● **Supplied material**:
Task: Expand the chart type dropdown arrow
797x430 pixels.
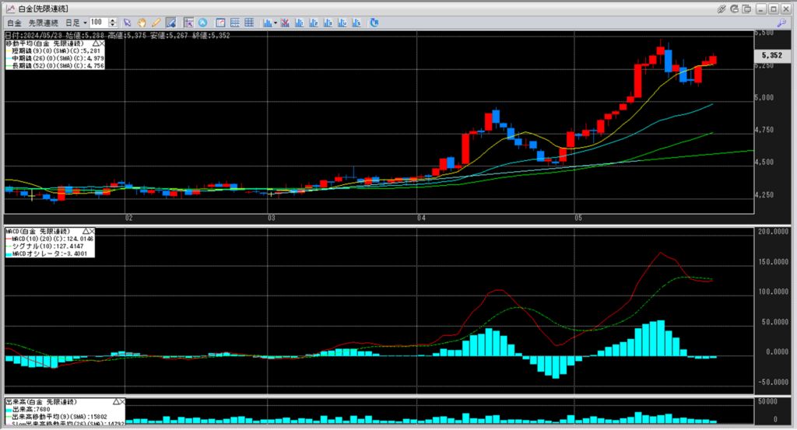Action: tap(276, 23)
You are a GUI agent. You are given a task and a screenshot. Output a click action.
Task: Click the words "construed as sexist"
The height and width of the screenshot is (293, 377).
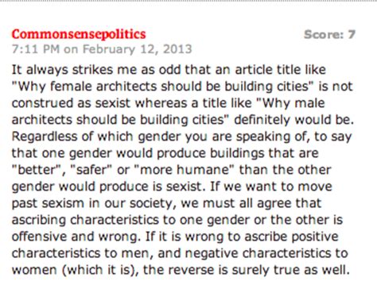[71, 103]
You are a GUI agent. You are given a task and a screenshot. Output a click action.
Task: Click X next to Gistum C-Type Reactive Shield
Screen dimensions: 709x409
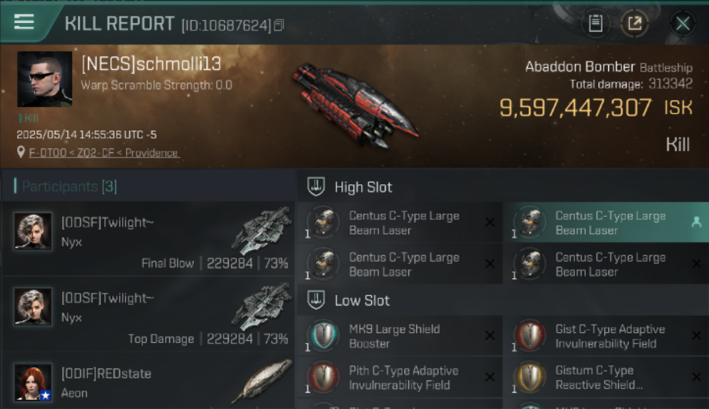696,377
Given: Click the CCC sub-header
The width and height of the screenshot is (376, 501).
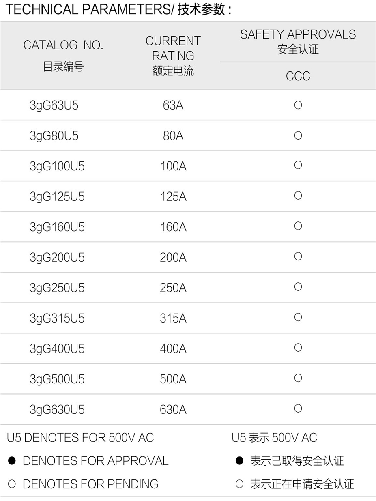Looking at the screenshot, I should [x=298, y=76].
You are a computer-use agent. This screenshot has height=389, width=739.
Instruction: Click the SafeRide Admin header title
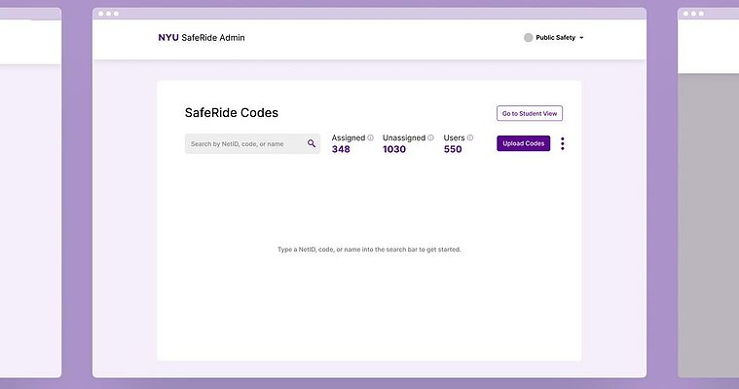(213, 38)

--

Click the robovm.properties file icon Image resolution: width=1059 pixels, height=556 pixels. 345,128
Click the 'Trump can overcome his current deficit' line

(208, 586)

● **What this task involves**:
Where a picture appears in the records above, omit it, and transcribe exactly the stretch of lines from the one with "Task: Expand the chart type dropdown arrow" through the one with "Task: Click X".

● **Exercise result**:
Task: Expand the chart type dropdown arrow
797x430 pixels.
Action: tap(276, 23)
You are a GUI agent. You are given a task and a screenshot. Output a click action.
Task: Click the words "construed as sexist"
The height and width of the screenshot is (293, 377).
[71, 103]
You are a GUI agent. You are given a task and a screenshot. Output a click action.
Task: Click X next to Gistum C-Type Reactive Shield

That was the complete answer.